» **Your instructions**
Edit the lines from the one containing "The height and" through the end of the records, replacing "measure ruler" with "ruler tool" and leaving everything else unchanged. Omit the pictures from your answer.

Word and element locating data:
● ● ● ● ● ● ●
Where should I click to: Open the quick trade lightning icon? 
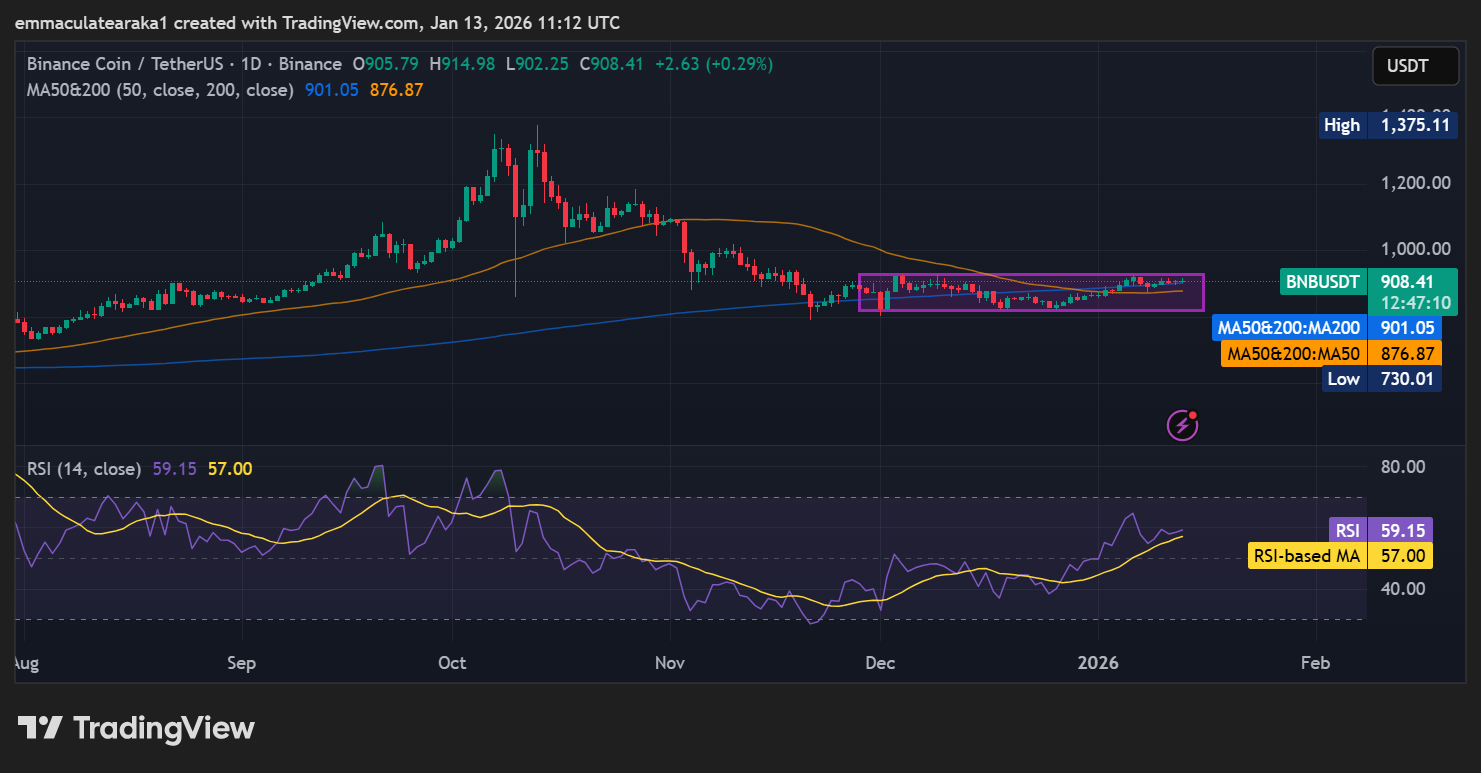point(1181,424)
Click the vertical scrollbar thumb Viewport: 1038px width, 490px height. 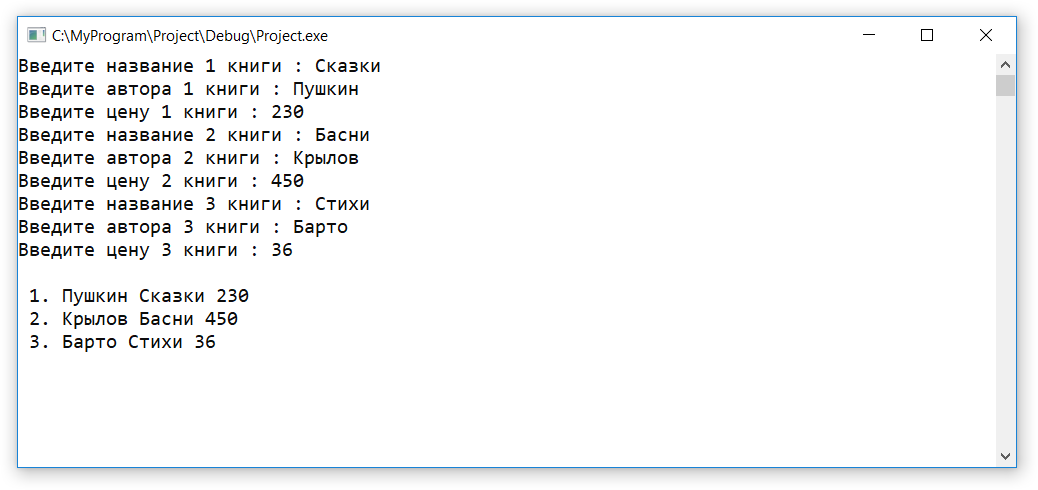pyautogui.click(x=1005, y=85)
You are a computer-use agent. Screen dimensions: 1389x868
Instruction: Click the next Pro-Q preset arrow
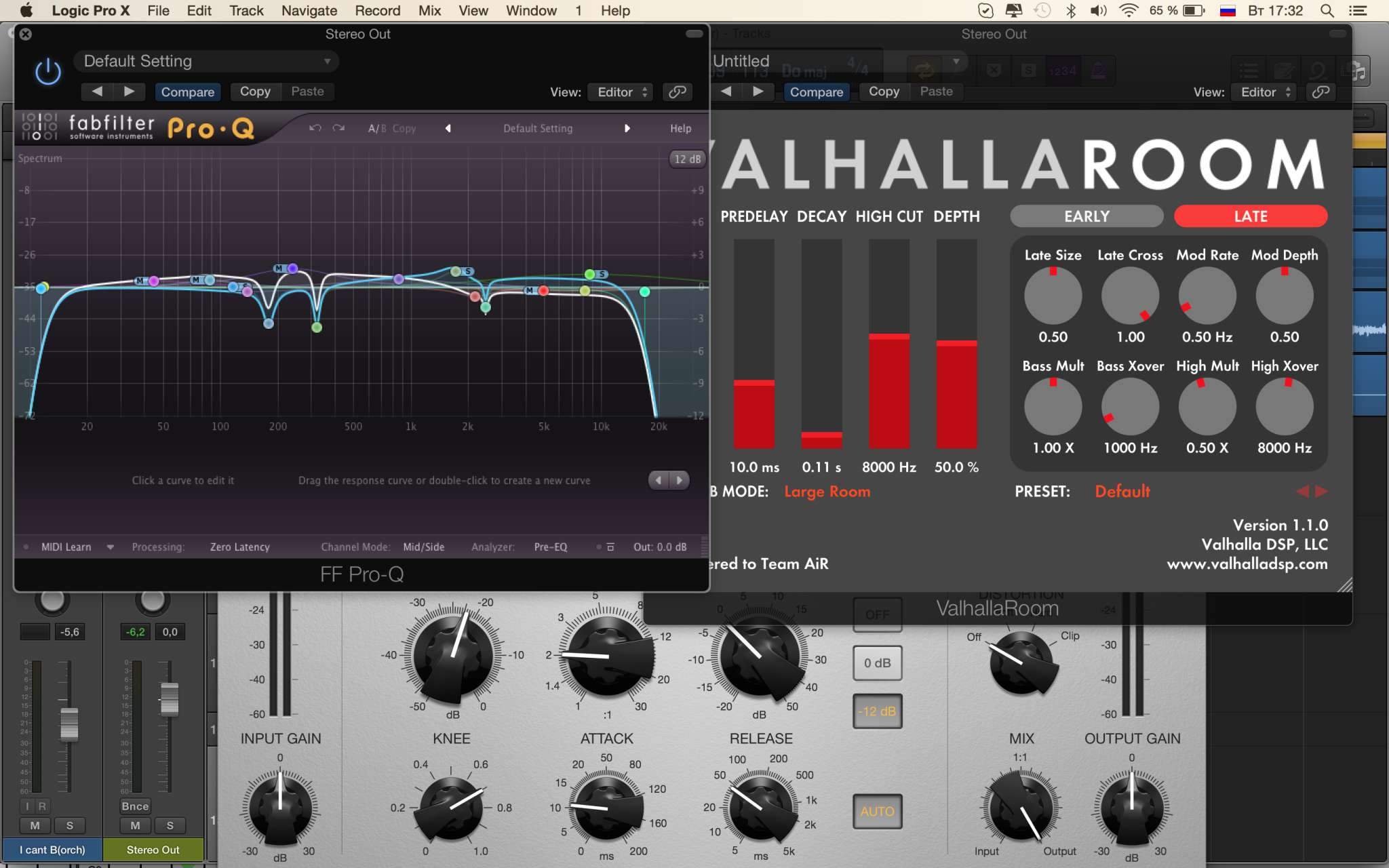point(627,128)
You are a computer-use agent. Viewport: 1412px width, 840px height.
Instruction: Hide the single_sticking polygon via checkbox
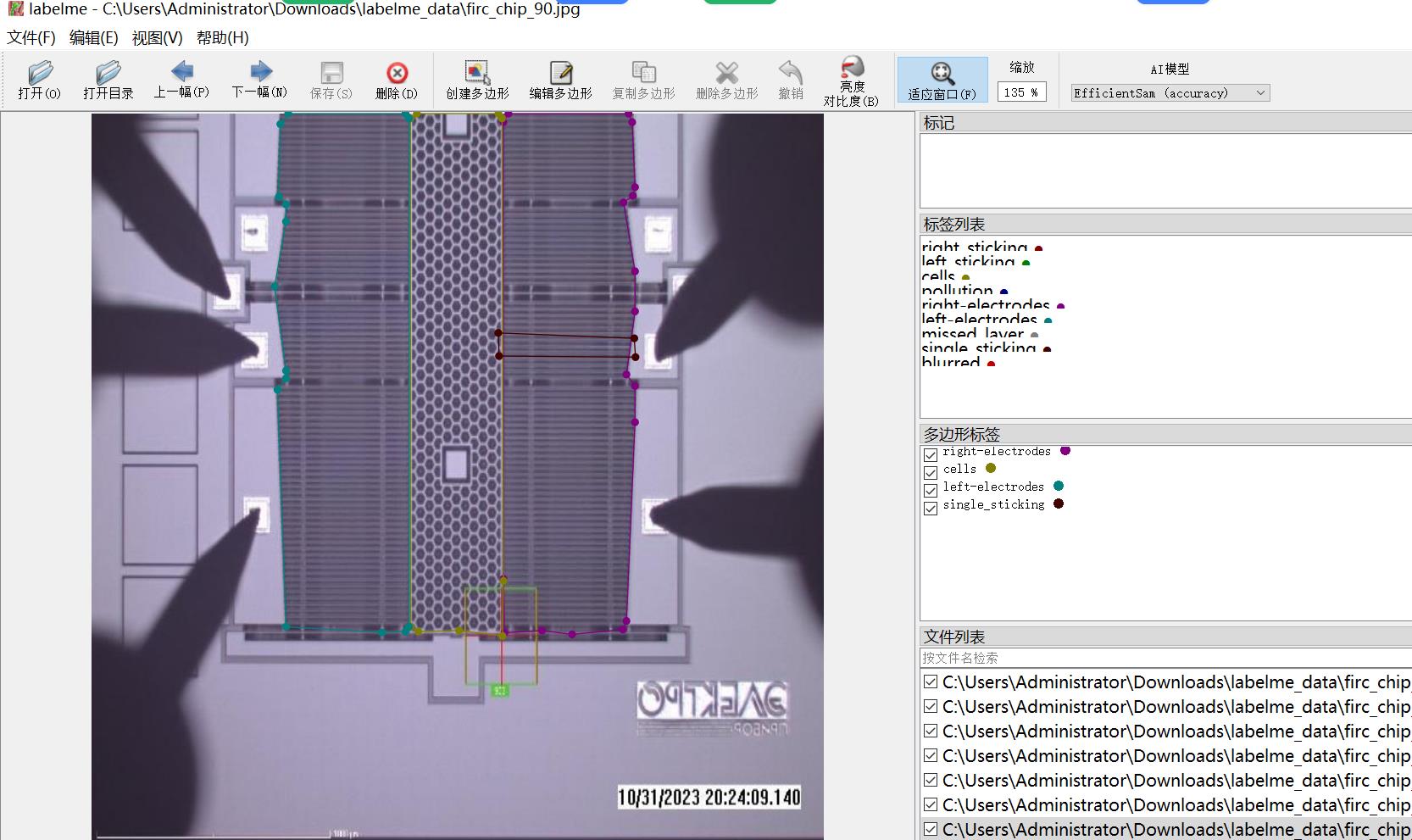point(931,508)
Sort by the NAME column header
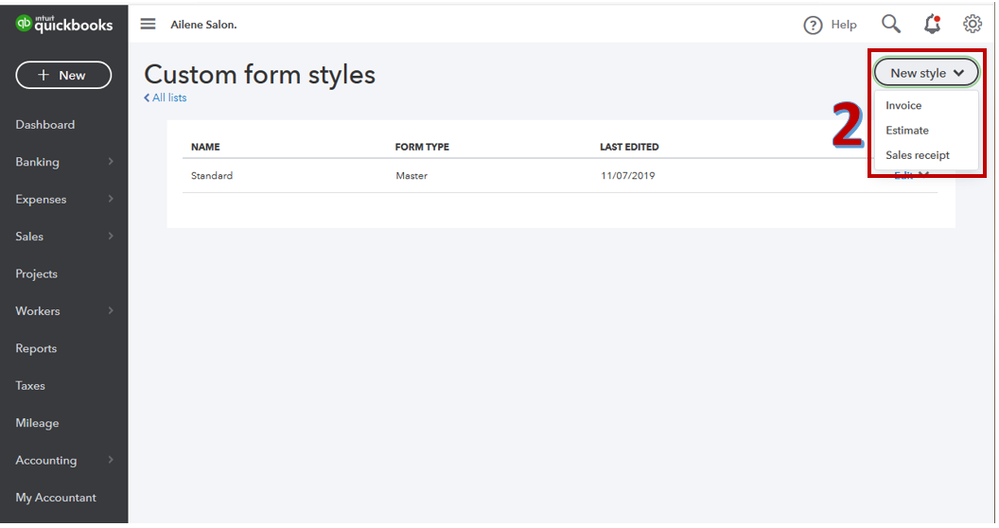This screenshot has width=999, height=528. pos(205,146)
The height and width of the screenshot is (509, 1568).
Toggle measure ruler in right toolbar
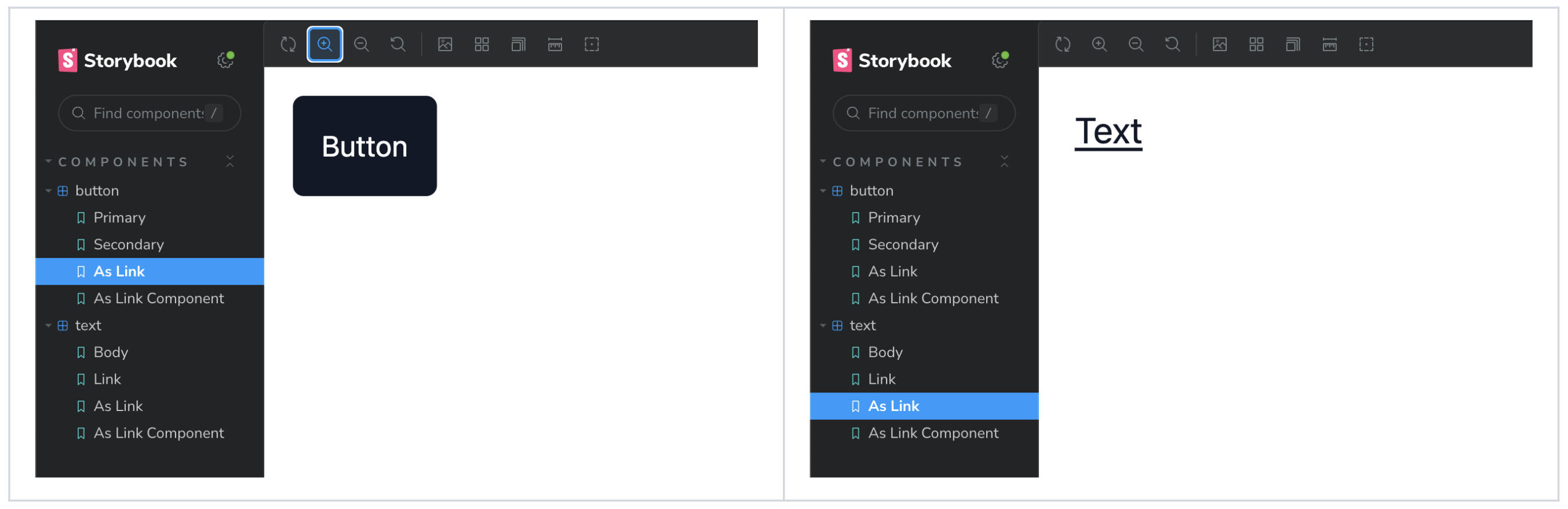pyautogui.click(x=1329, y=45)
● ● ● ● ● ● ●
» **Solution to this exercise**
The height and width of the screenshot is (509, 1568).
Toggle ruler tool in right toolbar
pyautogui.click(x=1329, y=45)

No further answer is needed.